El río, en lugar de ser nuestro fin, fue nuestra salvación. Llevó nuestra canasta suavemente hasta la orilla, al pie de una colina que un día se llamaría el Palatino. Allí, mientras llorábamos de hambre, no nos encontró una persona, sino una criatura salvaje. Una gran loba, que había perdido a sus propios cachorros, escuchó nuestros llantos. Su instinto maternal fue más fuerte que su miedo a los humanos. Nos llevó a su guarida, una cueva protegida por una higuera, y allí nos amamantó y nos mantuvo calientes. Crecimos fuertes bajo su cuidado. Un día, un pastor llamado Fáustulo estaba cuidando su rebaño y tropezó con la cueva. Se quedó atónito al ver a dos bebés humanos siendo cuidados por una loba. Él y su esposa, Aca Larentia, no tenían hijos propios, así que nos acogieron y nos criaron como a sus hijos. Crecimos en las colinas, aprendiendo las costumbres de los pastores. Éramos rudos y fuertes, rápidos para reír y más rápidos para pelear, siempre liderando a los otros muchachos. Remo era impulsivo y fogoso, mientras que yo era más reflexivo, pero éramos inseparables. No teníamos idea de que habíamos nacido para ser reyes; estábamos contentos con nuestra vida sencilla, sin conocer nunca el secreto de nuestro pasado.

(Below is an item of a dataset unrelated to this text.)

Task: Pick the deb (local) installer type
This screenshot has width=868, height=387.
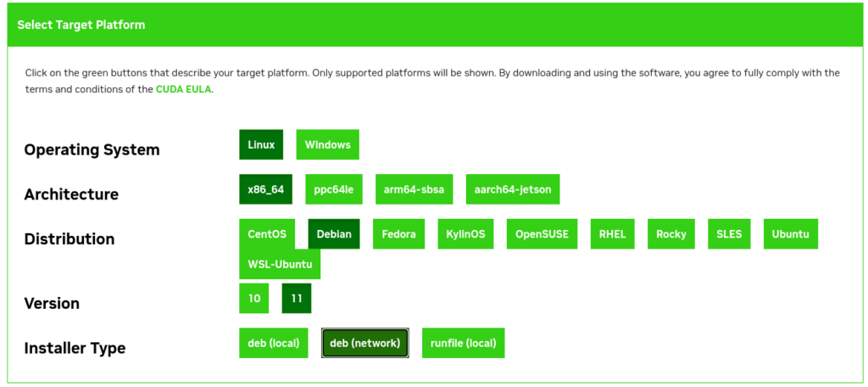Action: pyautogui.click(x=274, y=343)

Nuestra vida pacífica se hizo añicos durante un festival. Estalló una disputa entre nosotros y los pastores de nuestro abuelo, el rey Numitor, aunque en ese momento no sabíamos quién era. Remo fue capturado y llevado ante el rey para ser juzgado. Fue entonces cuando Fáustulo, temiendo por la vida de Remo, decidió contarme la verdad. Me mostró la canasta en la que nos encontraron y me contó la historia de nuestro nacimiento real. Un fuego se encendió dentro de mí, no de ira, sino de propósito. Reuní a los otros pastores y marchamos hacia Alba Longa. Al mismo tiempo, dentro del palacio, el rey Numitor miró a Remo y vio el parecido con su propia hija. La verdad también le fue revelada a él. Mis pastores y yo asaltamos el palacio y, juntos, derrocamos al cruel Amulio. Restauramos a nuestro abuelo, Numitor, en su legítimo trono. La gente nos celebró como héroes, dos príncipes perdidos que habían regresado para reclamar su destino. Habíamos pasado de ser pastores a salvadores de un reino.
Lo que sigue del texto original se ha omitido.